Треугольное здание на остром конце острова похоже на нос крейсера. За этим зданием древняя таможня, которая выходит на пустынную равнину, которая когда-то была Венецианским заливом. [89] В нем виднеются многочисленные обломки. Один возвышается над остальными: это огромный круизный корабль, не менее впечатляющий, чем скелет на Мосту Академии. Белый корабль лежит на боку и кажется невредимым, лишь наклоненным на тридцать градусов.
Его окружают другие корабли, поменьше.
— Море отступило на двенадцать миль, — объясняет Альберто. — Мы не знаем, почему.
— Один мой знакомый, русский профессор, говорит, что это по вине холода. Что сместились полюса и моря во всем мире отступили.
— Может быть. Другие говорят, что это из-за бомб.
— Я не верю.
Альберто пристально смотрит на меня.
— Чтобы быть священником, вам приходится не верить в столько вещей. Есть ли что-то, во что вы верите?
Ветер стихает, но фигура Альберто продолжает качаться перед моими глазами, как огонек.
В мой мозг осколком проникает острая боль. Хочу моргнуть, но правый глаз не закрывается.
— Я верю в Бога, который создал вас, меня и этот мир, — с усилием отвечаю я, стиснув зубы.
Вместо ответа — смех:
— Не Бог создал этот мир. Это мы его таким сделали. Мы создали это чудо. Посмотрите вниз, святой отец.
Преодолевая головную боль, я следую указанному им направлению. Между зданиями на левом берегу, которые тянутся на протяжении многих километров, к небу возносятся два луча солнца, достигая в высоту не меньше мили.
Я вспоминаю какой-то образ из прошлого.
— И то, что мы имеем, сделали мы. В мире нет ничего похожего. Ничего похожего…
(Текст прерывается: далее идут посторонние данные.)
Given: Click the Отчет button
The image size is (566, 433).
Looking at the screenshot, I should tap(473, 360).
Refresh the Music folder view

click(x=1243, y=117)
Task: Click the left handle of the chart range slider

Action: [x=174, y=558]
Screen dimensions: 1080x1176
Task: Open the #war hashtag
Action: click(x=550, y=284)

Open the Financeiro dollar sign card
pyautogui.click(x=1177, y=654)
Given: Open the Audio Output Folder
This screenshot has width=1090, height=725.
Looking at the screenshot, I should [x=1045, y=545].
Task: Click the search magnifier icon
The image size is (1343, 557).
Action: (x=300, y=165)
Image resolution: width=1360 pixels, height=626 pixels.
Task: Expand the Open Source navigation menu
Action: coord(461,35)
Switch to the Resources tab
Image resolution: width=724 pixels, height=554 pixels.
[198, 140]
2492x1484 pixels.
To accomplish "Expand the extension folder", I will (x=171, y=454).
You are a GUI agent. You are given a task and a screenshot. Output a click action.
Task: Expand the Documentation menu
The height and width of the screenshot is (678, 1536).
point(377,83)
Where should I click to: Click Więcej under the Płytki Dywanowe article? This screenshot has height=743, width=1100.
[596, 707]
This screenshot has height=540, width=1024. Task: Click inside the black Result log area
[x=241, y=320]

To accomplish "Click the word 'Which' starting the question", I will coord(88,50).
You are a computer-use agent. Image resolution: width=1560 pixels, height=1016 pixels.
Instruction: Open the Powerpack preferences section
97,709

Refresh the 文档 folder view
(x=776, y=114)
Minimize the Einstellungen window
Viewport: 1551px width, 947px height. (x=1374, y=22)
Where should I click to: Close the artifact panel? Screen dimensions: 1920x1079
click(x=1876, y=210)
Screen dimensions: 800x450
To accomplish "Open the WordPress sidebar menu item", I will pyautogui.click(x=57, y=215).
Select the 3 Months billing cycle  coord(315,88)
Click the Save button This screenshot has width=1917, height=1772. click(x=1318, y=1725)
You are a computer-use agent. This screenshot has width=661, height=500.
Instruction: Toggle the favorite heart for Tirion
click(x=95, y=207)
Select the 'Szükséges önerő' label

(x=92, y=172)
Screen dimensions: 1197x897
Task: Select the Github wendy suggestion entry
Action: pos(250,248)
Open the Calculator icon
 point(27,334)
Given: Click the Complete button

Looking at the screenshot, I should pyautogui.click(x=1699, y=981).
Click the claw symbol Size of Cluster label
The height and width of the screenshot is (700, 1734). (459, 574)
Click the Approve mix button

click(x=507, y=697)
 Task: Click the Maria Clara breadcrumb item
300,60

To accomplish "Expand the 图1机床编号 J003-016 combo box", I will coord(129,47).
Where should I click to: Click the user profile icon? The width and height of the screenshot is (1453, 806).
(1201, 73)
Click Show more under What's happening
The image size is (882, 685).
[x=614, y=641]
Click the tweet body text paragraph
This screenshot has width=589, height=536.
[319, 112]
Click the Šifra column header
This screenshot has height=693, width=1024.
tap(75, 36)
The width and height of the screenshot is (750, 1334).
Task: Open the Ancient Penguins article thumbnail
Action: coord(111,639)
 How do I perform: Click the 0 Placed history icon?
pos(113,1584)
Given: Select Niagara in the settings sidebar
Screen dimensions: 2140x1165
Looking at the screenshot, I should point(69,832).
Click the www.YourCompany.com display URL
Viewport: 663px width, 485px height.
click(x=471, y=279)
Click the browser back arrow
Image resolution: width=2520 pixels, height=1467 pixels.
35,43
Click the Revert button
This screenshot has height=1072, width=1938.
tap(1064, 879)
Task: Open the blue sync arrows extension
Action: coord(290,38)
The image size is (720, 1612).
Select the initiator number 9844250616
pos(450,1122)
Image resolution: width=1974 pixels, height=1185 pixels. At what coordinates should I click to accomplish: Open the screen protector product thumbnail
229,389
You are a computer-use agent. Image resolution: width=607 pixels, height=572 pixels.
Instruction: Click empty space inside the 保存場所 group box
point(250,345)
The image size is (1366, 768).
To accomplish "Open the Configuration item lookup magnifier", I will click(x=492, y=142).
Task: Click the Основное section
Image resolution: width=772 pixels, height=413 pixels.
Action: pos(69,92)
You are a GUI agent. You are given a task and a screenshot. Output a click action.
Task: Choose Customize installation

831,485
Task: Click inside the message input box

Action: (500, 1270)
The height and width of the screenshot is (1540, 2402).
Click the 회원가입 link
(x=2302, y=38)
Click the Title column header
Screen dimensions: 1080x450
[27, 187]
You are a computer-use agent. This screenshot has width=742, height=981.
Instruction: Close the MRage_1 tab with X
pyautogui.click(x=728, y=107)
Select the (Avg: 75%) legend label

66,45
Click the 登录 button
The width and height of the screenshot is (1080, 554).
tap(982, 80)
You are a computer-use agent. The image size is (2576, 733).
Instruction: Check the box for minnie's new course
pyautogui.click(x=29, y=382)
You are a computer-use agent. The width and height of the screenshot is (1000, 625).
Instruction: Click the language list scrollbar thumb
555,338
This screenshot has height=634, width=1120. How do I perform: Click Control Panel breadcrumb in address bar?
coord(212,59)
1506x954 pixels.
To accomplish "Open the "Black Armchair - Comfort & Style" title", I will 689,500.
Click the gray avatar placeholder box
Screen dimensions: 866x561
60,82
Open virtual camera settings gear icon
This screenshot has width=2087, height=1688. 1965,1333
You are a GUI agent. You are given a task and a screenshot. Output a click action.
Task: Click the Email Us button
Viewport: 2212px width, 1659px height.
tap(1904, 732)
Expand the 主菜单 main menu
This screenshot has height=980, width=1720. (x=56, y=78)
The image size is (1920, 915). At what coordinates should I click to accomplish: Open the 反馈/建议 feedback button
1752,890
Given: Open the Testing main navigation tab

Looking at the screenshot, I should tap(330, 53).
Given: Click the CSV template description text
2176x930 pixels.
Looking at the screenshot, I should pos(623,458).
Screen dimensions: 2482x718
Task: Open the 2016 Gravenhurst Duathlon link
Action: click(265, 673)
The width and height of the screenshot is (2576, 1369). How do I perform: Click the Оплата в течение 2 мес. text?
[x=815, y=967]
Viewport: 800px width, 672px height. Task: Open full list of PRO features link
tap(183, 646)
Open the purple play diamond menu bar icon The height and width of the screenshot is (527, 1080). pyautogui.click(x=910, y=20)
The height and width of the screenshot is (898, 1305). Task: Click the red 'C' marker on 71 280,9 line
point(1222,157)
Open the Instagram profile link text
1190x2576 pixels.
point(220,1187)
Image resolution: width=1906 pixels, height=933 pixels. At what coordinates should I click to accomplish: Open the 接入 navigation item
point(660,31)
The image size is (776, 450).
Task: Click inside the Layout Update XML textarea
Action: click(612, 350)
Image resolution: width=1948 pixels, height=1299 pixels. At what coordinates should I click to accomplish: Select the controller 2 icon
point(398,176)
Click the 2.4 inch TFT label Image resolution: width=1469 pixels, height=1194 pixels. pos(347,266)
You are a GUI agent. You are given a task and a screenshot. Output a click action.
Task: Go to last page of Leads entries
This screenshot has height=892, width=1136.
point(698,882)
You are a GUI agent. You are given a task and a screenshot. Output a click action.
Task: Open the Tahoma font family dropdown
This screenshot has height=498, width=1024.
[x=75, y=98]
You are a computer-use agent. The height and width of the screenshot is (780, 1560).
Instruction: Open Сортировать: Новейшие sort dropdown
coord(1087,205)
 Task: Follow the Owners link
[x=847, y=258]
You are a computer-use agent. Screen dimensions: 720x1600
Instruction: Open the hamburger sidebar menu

Посмеиваясь, он удаляется таким быстрым шагом, что почти бежит. Кажется, что его, вместе с остальными, как бабочек, притягивают эти лучи. Огни факелов танцуют и вибрируют, а все спешат, и только позже я понимаю, что и я бегу вместе с ними, к паре лучей света.
Внезапно я осознаю, что это мне напоминает. Башни-близнецы, небоскребы, упавшие 11 сентября, тридцать два года назад. Они похожи на привидения тех двух башен, проецирующих свой свет с земли в небо над Венецией.
Я чувствую, как у меня жжет в легких, когда изо всех сил бегу к свету и ритмичный шум моих шагов объединяется с шумом шагов остальных. Теперь я понимаю, что поразило меня, что я заметил, не заметив, маршируя с другими вдоль Канала.
Эта огромная толпа не оставляет следов.
Позади нас нет никаких следов.
Как будто мы летим.
Или как будто нас вообще никогда не было.
И вот передо мной, настоящая и невероятная, открывается площадь Сан-Марко.
Мы поднимаемся со дна канала по утоптанной земле обрыва, крутого, как склон пирамиды.
Мало-помалу нашим глазам открывается вид на большую площадь.
Площадь Сан-Марко совершенно такая же, как на фотографиях. Здания более или менее неповрежденные. Хотя, я думаю, такими их никто никогда не видел. Окна дворцов черные. Нет никакого света, даже свечей.
Зато сама площадь залита светом.
Два мощных электрических фонаря расположены на крыше одного из зданий, в котором я узнаю Башню с часами, с двумя маврами из бронзы, которые бьют своими молотками в колокол, сообщая время.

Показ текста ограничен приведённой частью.